What to work on:
(1) In the passage on New Labour and Cameron's Big Society, what did Cameron promise public servants if he was elected?
(2) Output the passage on New Labour and Cameron's Big Society word for word, starting at "In the end, the" and ending at "of the past.".
(3) Write the next part of the passage on New Labour and Cameron's Big Society, picking up right after its final sentence.

Text for analysis:
In the end, the New Labour project showed little or no sensitivity to the moral and ethical features that sustain good practice, focusing instead on implementing “evidence-based methods through electronic record-keeping and assessing “quality standards” against official checklists. The result was that a party once dedicated to the social welfare of the working class was now governing a society where empathy, creativity and imagination were attitudes of the past.
Cameron cleverly recognized this and promised public servants that, if elected, he would give them more autonomy and the discretion to ‘use their judgment’. It proved popular. He then told the electorate he wanted to see a culture where public servants would be more accountable to service users. In advocating the creation of the Big Society, Cameron was calling for new and existing community organizations to assist in the formation of groups to support people at a local level. As part of this, he extended New Labour’s “Rights and Responsibilities” agenda by arguing that if we were to repair Broken Britain, it would need a new volunteer army who accepted that as citizens they would need to take responsibility for rebuilding local communities.

Record extracts:
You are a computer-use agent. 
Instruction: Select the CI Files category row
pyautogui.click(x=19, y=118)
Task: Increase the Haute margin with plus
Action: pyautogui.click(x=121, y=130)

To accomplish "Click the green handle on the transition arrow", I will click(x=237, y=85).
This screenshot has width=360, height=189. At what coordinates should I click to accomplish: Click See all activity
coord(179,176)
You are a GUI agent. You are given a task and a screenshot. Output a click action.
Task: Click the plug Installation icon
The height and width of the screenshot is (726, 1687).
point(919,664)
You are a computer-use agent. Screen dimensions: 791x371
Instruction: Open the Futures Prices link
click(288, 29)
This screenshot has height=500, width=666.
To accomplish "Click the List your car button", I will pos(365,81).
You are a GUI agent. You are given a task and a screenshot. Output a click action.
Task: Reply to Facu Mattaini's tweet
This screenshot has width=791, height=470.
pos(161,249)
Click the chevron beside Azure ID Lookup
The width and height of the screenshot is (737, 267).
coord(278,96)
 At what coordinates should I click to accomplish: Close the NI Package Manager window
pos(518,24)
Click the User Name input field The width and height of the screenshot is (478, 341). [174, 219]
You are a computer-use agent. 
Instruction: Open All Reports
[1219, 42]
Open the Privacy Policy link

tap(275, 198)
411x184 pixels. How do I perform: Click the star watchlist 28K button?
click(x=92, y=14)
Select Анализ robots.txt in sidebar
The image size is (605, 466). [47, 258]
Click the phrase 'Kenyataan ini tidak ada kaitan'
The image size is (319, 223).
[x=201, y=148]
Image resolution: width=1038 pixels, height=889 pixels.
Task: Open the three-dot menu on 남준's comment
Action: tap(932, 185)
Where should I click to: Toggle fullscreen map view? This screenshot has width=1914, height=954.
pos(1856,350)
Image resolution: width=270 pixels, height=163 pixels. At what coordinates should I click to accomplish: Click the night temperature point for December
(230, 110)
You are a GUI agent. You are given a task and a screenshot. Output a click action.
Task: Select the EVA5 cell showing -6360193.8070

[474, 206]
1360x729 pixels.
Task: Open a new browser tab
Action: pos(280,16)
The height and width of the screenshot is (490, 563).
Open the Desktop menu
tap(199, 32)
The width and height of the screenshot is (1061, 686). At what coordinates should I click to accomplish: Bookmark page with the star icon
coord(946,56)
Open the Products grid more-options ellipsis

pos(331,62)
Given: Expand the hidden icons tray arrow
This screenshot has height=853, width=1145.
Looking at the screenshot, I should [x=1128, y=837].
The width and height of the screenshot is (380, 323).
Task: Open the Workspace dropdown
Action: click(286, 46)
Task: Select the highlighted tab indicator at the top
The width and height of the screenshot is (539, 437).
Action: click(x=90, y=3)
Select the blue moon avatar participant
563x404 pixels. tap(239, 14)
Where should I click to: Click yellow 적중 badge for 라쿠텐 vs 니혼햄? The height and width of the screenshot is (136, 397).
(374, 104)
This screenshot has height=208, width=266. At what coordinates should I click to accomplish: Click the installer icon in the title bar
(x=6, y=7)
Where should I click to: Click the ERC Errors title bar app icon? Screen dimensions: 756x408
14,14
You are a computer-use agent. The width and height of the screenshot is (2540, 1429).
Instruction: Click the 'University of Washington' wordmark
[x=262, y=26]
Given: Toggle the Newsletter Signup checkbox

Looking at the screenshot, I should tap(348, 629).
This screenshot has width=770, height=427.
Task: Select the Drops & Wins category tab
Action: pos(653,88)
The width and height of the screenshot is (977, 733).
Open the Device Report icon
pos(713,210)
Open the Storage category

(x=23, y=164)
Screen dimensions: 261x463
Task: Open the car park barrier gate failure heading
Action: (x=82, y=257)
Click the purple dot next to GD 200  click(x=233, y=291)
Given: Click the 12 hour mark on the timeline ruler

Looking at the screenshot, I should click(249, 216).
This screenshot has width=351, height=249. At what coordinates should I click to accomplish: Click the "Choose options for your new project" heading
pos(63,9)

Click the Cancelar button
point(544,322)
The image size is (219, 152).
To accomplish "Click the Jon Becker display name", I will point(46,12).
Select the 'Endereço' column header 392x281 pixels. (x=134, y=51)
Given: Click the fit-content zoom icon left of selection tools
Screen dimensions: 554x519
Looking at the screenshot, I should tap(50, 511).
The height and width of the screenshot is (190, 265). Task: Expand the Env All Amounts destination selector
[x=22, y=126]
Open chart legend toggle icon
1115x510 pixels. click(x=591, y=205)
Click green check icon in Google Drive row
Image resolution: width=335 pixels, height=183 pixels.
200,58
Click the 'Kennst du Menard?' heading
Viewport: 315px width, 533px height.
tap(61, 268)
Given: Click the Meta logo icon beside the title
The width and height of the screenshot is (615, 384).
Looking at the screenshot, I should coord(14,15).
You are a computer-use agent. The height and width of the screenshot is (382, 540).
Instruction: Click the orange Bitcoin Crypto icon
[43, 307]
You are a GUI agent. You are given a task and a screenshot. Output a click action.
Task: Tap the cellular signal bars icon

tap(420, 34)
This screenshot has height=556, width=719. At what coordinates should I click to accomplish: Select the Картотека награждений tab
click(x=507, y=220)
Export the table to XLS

Answers for each item:
(1) More autonomy and the discretion to use their judgment.

(2)
In the end, the New Labour project showed little or no sensitivity to the moral and ethical features that sustain good practice, focusing instead on implementing “evidence-based methods through electronic record-keeping and assessing “quality standards” against official checklists. The result was that a party once dedicated to the social welfare of the working class was now governing a society where empathy, creativity and imagination were attitudes of the past.

(3)
Under New Labour, citizenship had been viewed quite differently and had been defined as a contract between the individual and the state and sustained through the former’s independence and self-responsibility. In this analysis, ethical goals such as distributive equity (including the redistribution of wealth), social well-being and sustainable lifestyles were not the responsibility of each individual, but the state and it was the duty of government to manipulate the framework to bring about the best outcomes.
New Labour by the end was blinkered and unwilling to hear any opposition. Research by the Joseph Rowntree Foundation suggesting the electorate saw UK society as too individualistic was largely ignored. Instead, the government breached some of the most sacred cows of modern socialism and imposed greater levels of surveillance, more sanctions and restrictions of civil rights and attacks on the most disadvantaged members of society.
In the end, New Labour was consigned to the garbage bin of history and Cameron and the Tories were elected. Significantly, the Tories failed to deliver on almost all of their election pledges – replacing them with some of the most austere measures this country has seen for a generation. A mass movement is building that is angry and determined to stand against the Tories and their allies, the Lib Dems. Most of this opposition is coming from people with little or no allegiance to the Labour Party. Indeed, the majority have, for reasons mentioned above, good reason not to trust the Labour Party – some will feel let down, others will have no history of associating the party with radicalism and militancy.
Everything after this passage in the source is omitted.